▸ Task instructions
Keeping each line exactly as it is, output all of the records.

|---|

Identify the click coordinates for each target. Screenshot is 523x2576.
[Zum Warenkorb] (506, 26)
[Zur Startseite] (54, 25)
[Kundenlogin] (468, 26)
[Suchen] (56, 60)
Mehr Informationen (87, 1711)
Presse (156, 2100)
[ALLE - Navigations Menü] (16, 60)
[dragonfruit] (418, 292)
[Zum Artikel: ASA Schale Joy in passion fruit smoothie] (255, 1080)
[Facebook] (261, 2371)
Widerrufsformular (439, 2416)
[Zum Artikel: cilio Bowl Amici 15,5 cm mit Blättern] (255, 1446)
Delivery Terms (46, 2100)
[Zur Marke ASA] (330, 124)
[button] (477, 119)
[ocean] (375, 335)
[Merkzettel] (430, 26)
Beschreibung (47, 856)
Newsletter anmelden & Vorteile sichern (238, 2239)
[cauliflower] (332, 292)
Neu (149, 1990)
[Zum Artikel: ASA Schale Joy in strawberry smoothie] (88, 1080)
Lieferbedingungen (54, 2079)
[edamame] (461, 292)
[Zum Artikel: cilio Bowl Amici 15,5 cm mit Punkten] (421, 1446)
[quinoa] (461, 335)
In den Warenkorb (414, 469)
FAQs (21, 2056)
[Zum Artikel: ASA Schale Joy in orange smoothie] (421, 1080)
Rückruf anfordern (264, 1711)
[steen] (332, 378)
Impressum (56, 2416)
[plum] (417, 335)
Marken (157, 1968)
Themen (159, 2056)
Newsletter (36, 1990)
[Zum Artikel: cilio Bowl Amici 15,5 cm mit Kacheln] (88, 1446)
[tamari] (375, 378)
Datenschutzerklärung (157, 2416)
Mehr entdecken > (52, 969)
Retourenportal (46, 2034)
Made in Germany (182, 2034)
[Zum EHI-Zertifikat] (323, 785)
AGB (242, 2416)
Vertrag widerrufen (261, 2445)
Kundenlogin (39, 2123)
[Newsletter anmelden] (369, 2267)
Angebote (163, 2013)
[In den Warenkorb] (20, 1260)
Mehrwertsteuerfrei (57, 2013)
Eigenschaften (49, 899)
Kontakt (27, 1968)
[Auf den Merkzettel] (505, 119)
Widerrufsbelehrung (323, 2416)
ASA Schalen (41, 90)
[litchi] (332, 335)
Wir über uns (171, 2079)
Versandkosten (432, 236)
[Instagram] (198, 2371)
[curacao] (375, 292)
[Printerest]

|---|

▸ Solution below
Identify the click coordinates for each target. Screenshot is 523x2576.
[Zum Warenkorb] (506, 26)
[Zur Startseite] (54, 25)
[Kundenlogin] (468, 26)
[Suchen] (56, 60)
Mehr Informationen (87, 1711)
Presse (156, 2100)
[ALLE - Navigations Menü] (16, 60)
[dragonfruit] (418, 292)
[Zum Artikel: ASA Schale Joy in passion fruit smoothie] (255, 1080)
[Facebook] (261, 2371)
Widerrufsformular (439, 2416)
[Zum Artikel: cilio Bowl Amici 15,5 cm mit Blättern] (255, 1446)
Delivery Terms (46, 2100)
[Zur Marke ASA] (330, 124)
[button] (477, 119)
[ocean] (375, 335)
[Merkzettel] (430, 26)
Beschreibung (47, 856)
Newsletter anmelden & Vorteile sichern (238, 2239)
[cauliflower] (332, 292)
Neu (149, 1990)
[Zum Artikel: ASA Schale Joy in strawberry smoothie] (88, 1080)
Lieferbedingungen (54, 2079)
[edamame] (461, 292)
[Zum Artikel: cilio Bowl Amici 15,5 cm mit Punkten] (421, 1446)
[quinoa] (461, 335)
In den Warenkorb (414, 469)
FAQs (21, 2056)
[Zum Artikel: ASA Schale Joy in orange smoothie] (421, 1080)
Rückruf anfordern (264, 1711)
[steen] (332, 378)
Impressum (56, 2416)
[plum] (417, 335)
Marken (157, 1968)
Themen (159, 2056)
Newsletter (36, 1990)
[Zum Artikel: cilio Bowl Amici 15,5 cm mit Kacheln] (88, 1446)
[tamari] (375, 378)
Datenschutzerklärung (157, 2416)
Mehr entdecken > (52, 969)
Retourenportal (46, 2034)
Made in Germany (182, 2034)
[Zum EHI-Zertifikat] (323, 785)
AGB (242, 2416)
Vertrag widerrufen (261, 2445)
Kundenlogin (39, 2123)
[Newsletter anmelden] (369, 2267)
Angebote (163, 2013)
[In den Warenkorb] (20, 1260)
Mehrwertsteuerfrei (57, 2013)
Eigenschaften (49, 899)
Kontakt (27, 1968)
[Auf den Merkzettel] (505, 119)
Widerrufsbelehrung (323, 2416)
ASA Schalen (41, 90)
[litchi] (332, 335)
Wir über uns (171, 2079)
Versandkosten (432, 236)
[Instagram] (198, 2371)
[curacao] (375, 292)
[Printerest]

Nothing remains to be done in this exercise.